Latest to go: Carbonite, whose Big Kahuna is David Friend, issued the following remarks Saturday evening in the wake of Limbaugh's somewhat limp Appy Polly Loggy (via Huffington Post):
No one with daughters the age of Sandra Fluke, and I have two, could possibly abide the insult and abuse heaped upon this courageous and well-intentioned young lady. Mr. Limbaugh, with his highly personal attacks on Miss Fluke, overstepped any reasonable bounds of decency. Even though Mr. Limbaugh has now issued an apology, we have nonetheless decided to withdraw our advertising from his show. We hope that our action, along with the other advertisers who have already withdrawn their ads, will ultimately contribute to a more civilized public discourse.

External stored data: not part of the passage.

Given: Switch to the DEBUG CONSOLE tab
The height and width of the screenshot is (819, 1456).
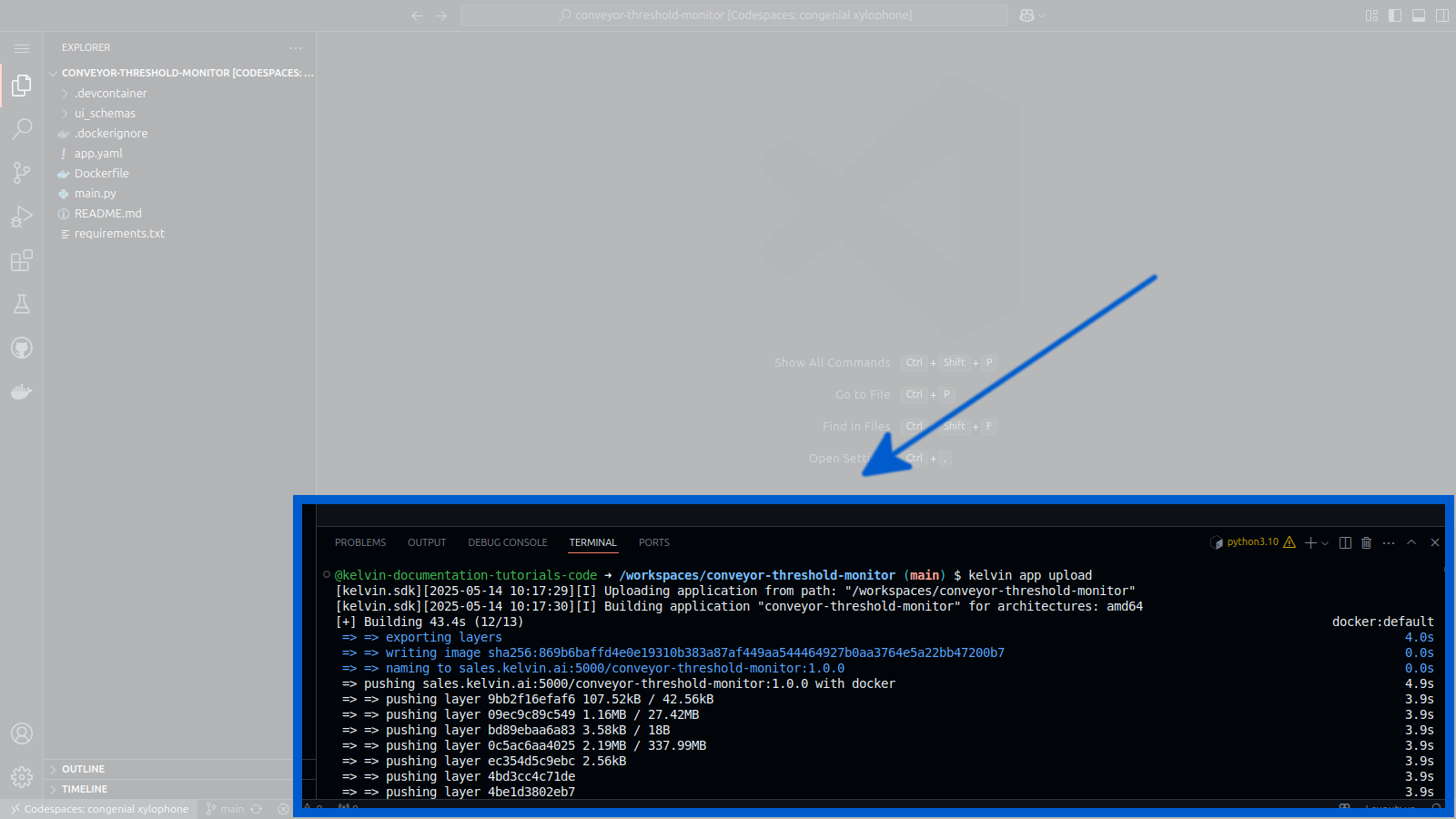Looking at the screenshot, I should click(507, 542).
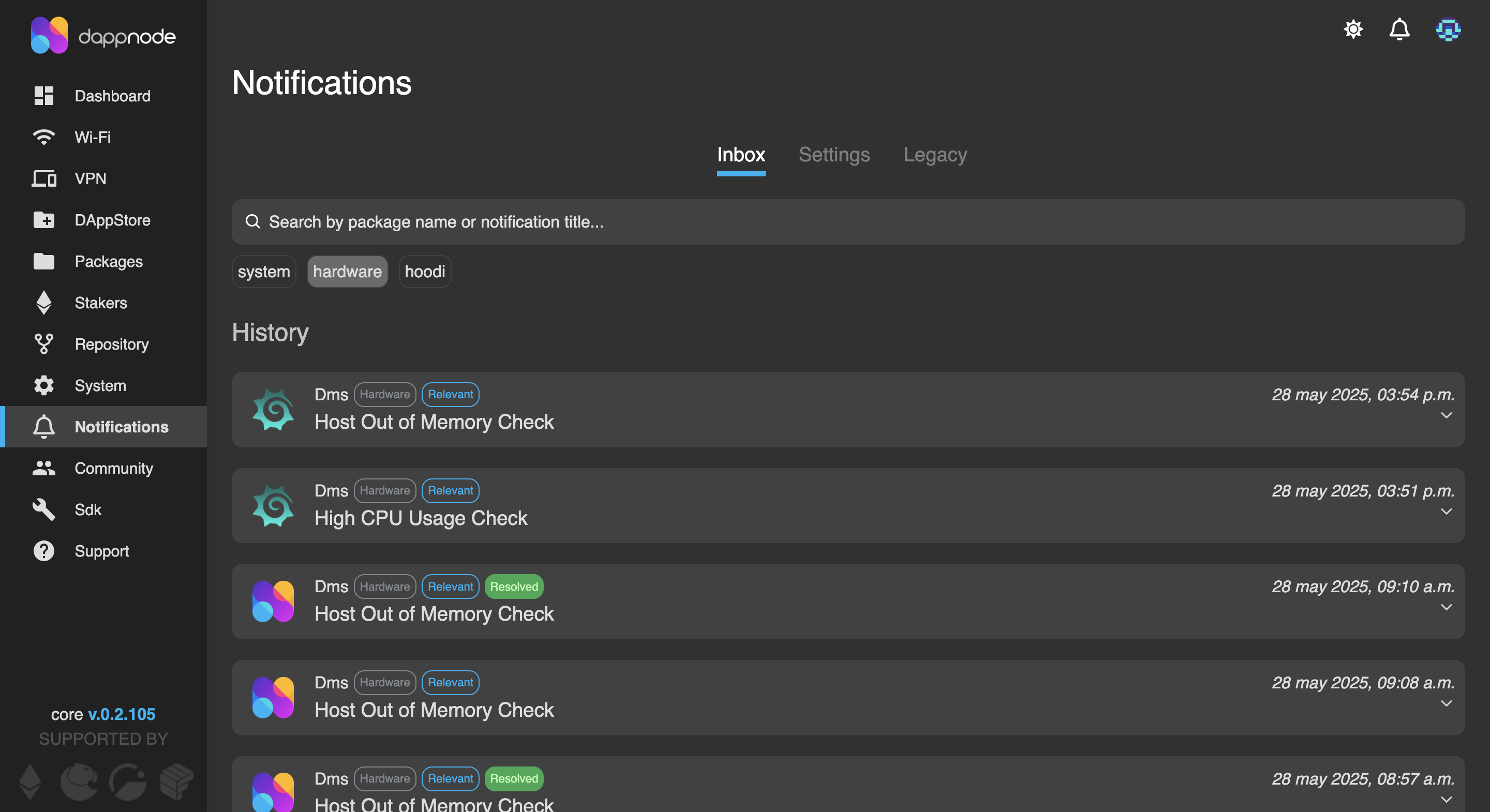
Task: Expand High CPU Usage Check notification chevron
Action: click(x=1446, y=512)
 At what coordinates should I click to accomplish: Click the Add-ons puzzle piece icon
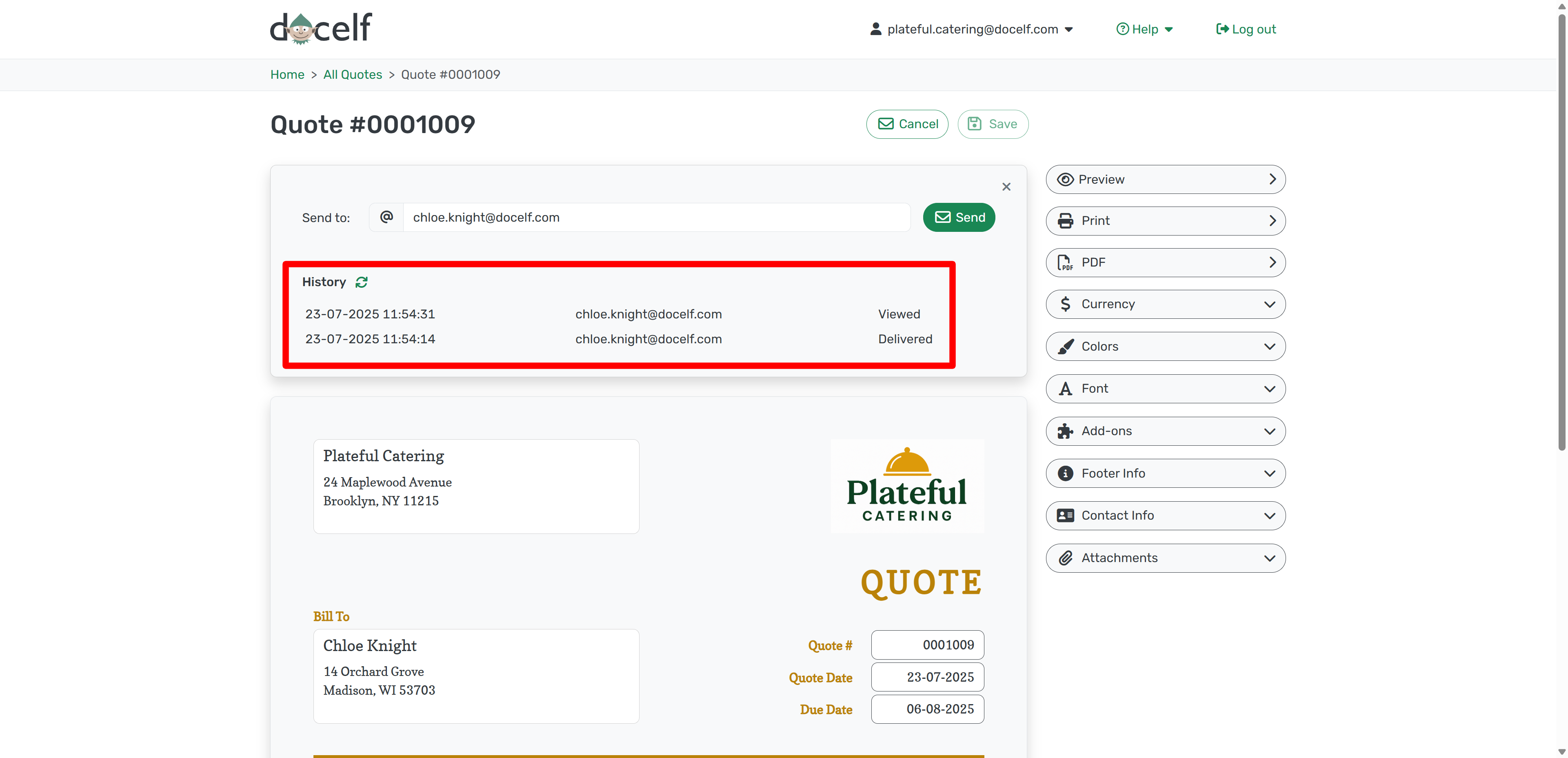pos(1065,431)
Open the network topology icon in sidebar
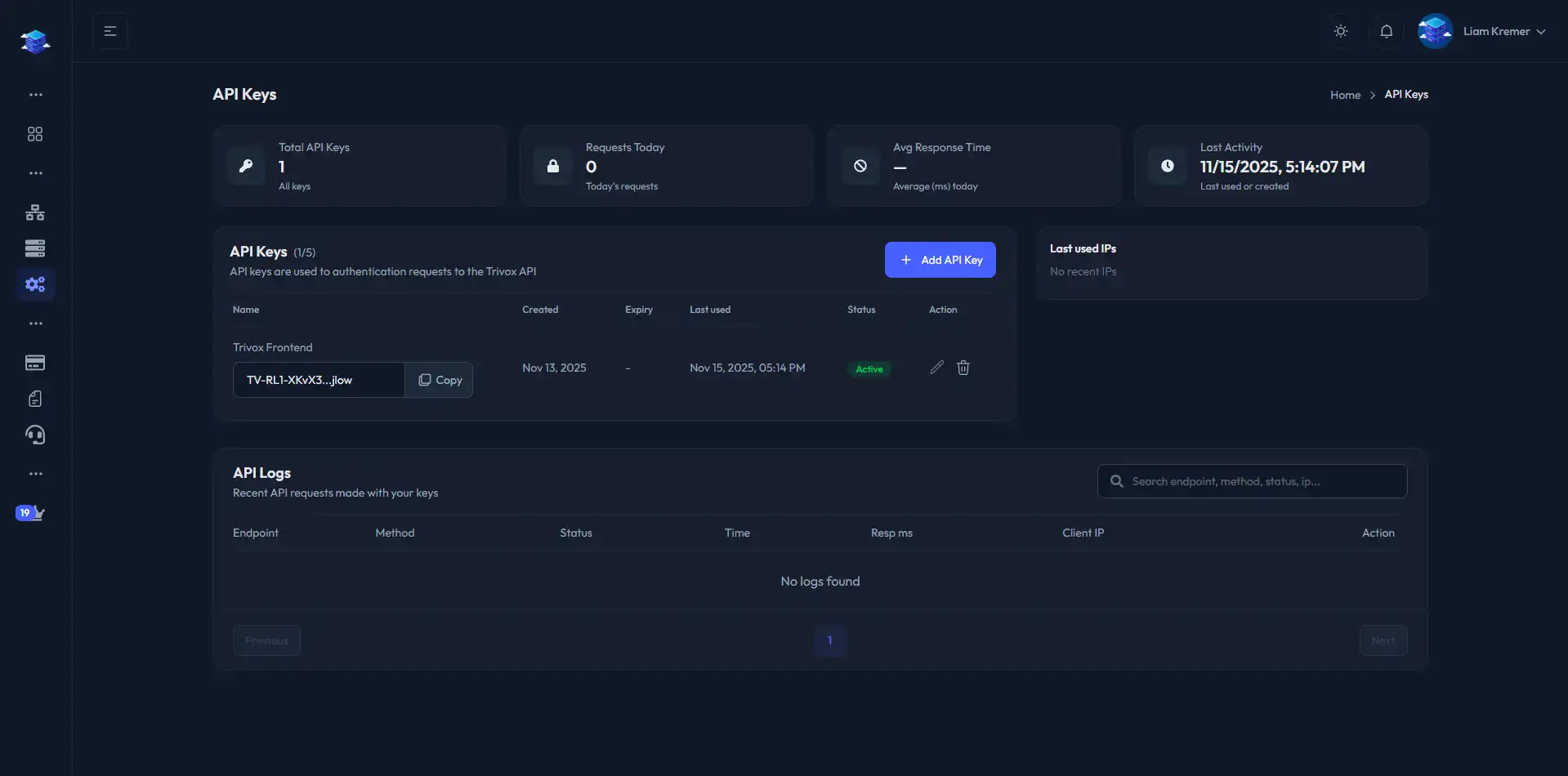 pyautogui.click(x=35, y=212)
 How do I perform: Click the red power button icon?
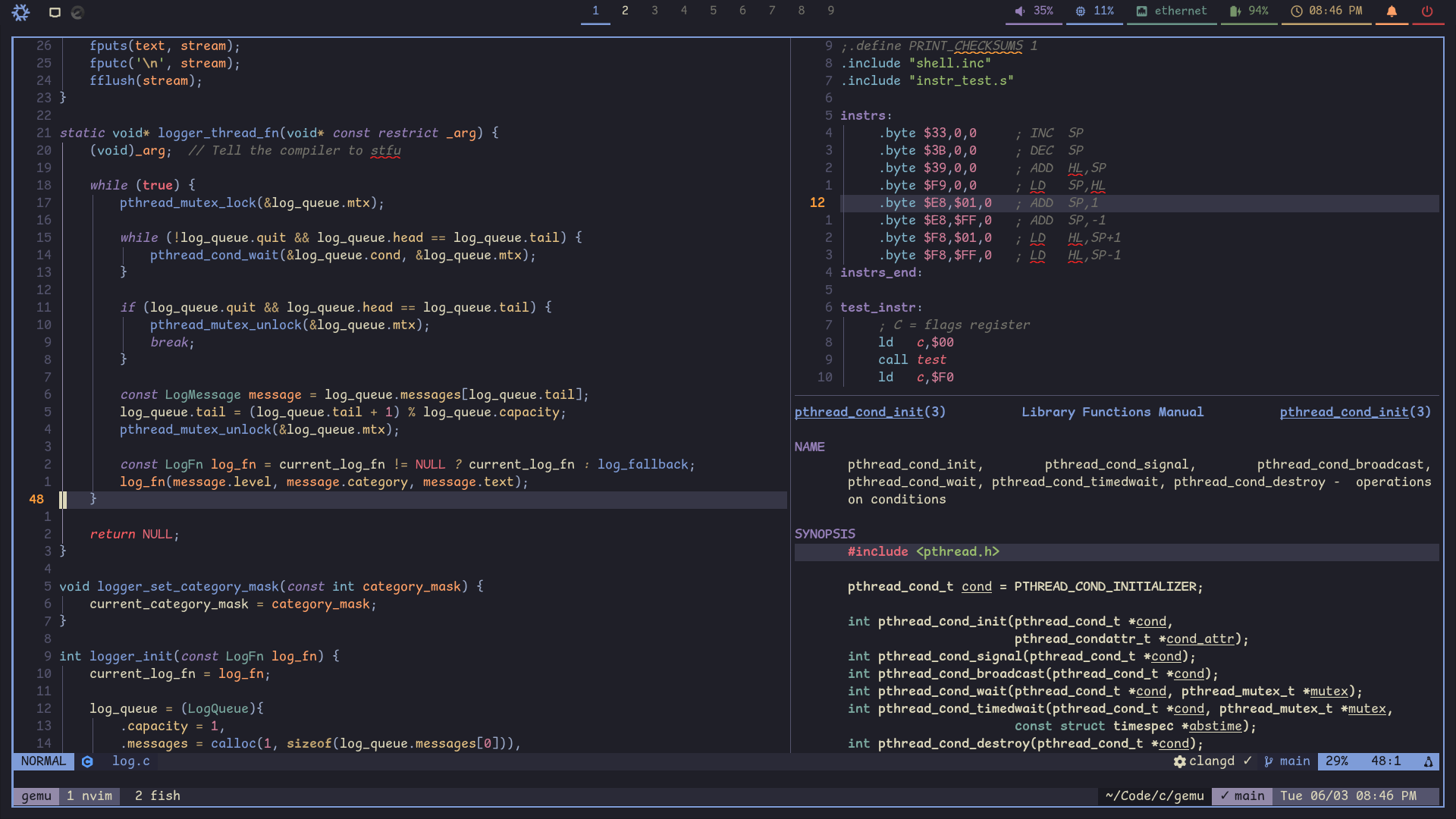[x=1427, y=11]
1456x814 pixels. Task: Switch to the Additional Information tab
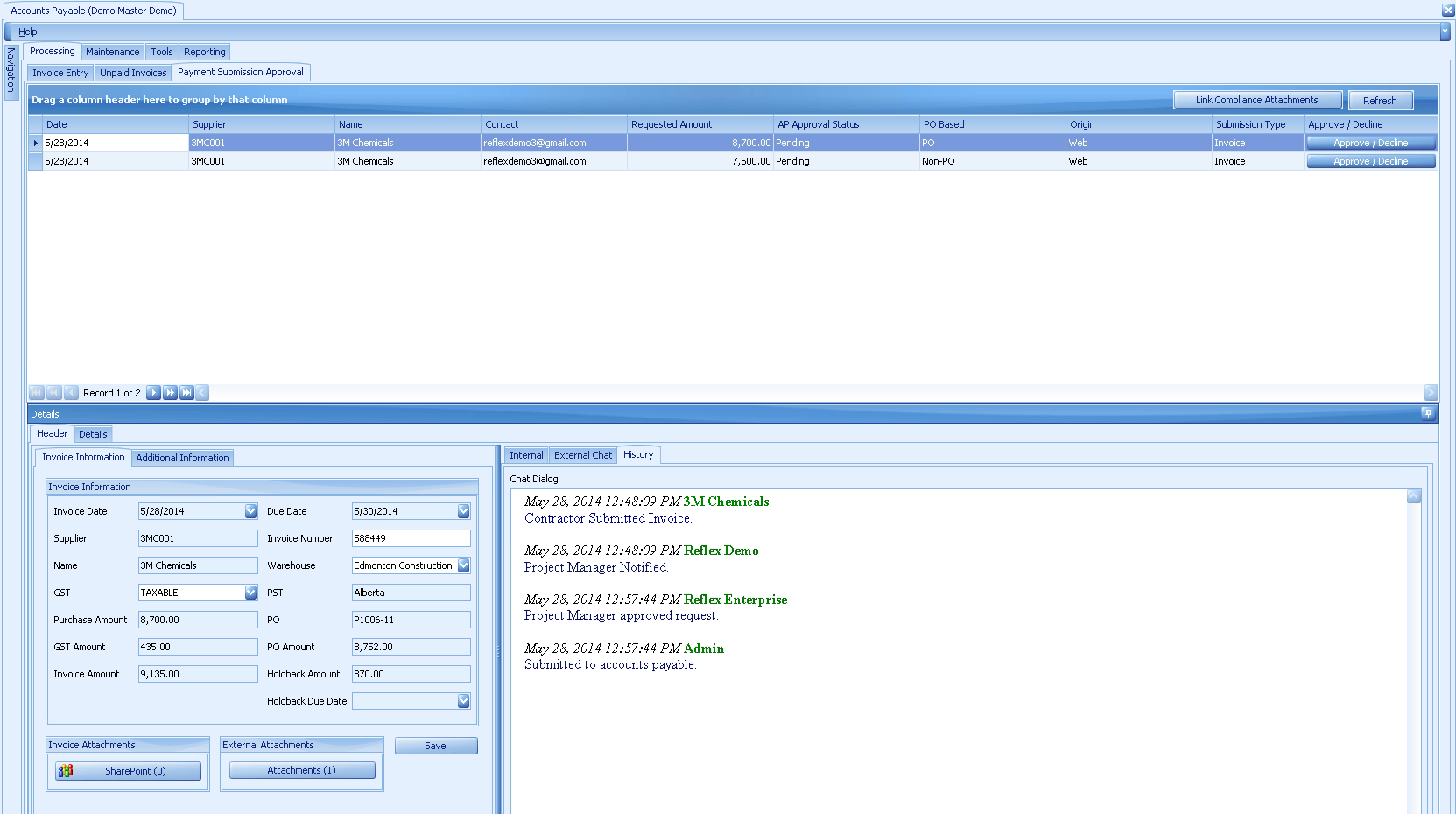[x=182, y=457]

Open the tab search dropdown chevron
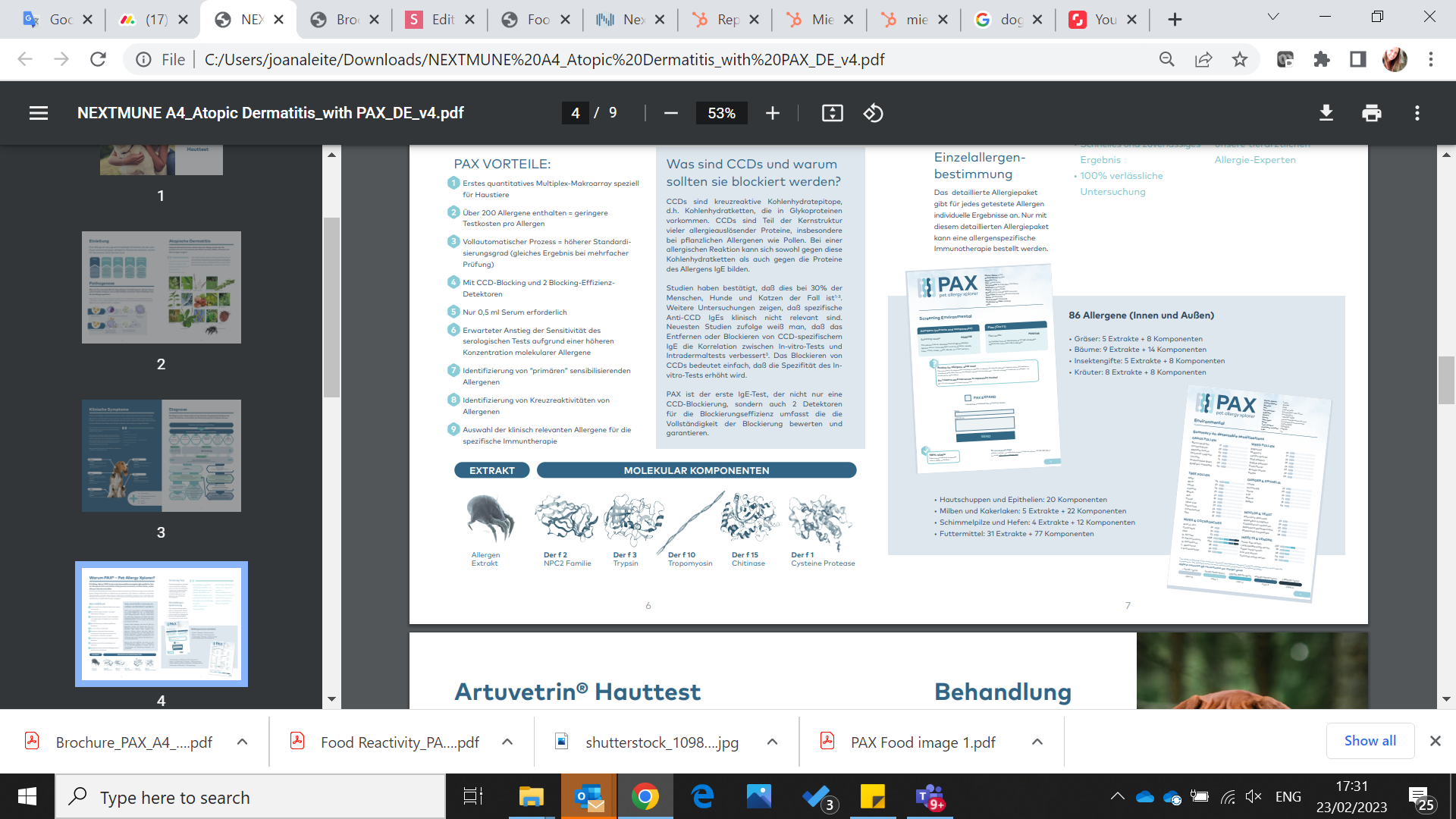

And notwithstanding GOP Presidential wannabe Ron Paul's suggesting yesterday morning that Limbaugh's Appy Polly Loggy was necessary to prevent further advertiser defenstrations, Your Correspondent hopes more advertisers will see the error of their ways and drop their ads from Limbaugh's show, especially those of a "live read" sort as can command premium rates. Not to mention a few stations dropping his show under pressure from activists as are now targeting his EIB "network," actually a conduit of Premier Radio Networks, itself owned by Clear Channel Communications (and itself part of Mitt Romney's Bain Capital holdings, which ought be enow for Aunt Sally fodder against Romney's Presidential bid--even allowing for tomorrow's "Super Tuesday" slate of primaries and caucuses which could further drive the RepubliKKKan Presidential aspirations for Indecision 2012 into disarray).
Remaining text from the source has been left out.